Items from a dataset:
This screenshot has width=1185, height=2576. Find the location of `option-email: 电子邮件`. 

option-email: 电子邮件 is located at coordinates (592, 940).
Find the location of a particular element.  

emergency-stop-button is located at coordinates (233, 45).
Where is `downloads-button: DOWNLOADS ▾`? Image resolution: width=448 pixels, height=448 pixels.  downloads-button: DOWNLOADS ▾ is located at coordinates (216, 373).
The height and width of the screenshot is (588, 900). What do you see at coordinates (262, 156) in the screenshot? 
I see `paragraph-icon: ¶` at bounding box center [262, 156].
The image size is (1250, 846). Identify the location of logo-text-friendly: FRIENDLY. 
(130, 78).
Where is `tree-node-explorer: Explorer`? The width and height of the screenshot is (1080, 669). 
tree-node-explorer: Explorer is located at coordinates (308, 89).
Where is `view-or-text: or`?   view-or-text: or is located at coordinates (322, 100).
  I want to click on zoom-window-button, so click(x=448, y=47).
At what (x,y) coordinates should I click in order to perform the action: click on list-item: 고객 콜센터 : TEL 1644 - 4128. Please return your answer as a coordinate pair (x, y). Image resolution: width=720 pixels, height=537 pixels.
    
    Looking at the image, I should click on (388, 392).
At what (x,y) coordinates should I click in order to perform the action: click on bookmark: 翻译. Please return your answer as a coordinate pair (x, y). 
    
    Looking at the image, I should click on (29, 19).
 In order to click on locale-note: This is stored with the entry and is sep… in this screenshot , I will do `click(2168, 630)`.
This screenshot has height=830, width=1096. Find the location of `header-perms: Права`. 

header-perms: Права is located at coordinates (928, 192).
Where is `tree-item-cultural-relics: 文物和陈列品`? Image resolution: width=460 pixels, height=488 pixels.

What you have to do:
Set down again, with no changes, everything from the line containing "This screenshot has height=830, width=1096." down to the end of the data above.

Task answer:
This screenshot has height=830, width=1096. Find the location of `header-perms: Права`. 

header-perms: Права is located at coordinates (928, 192).
Where is `tree-item-cultural-relics: 文物和陈列品`? Image resolution: width=460 pixels, height=488 pixels.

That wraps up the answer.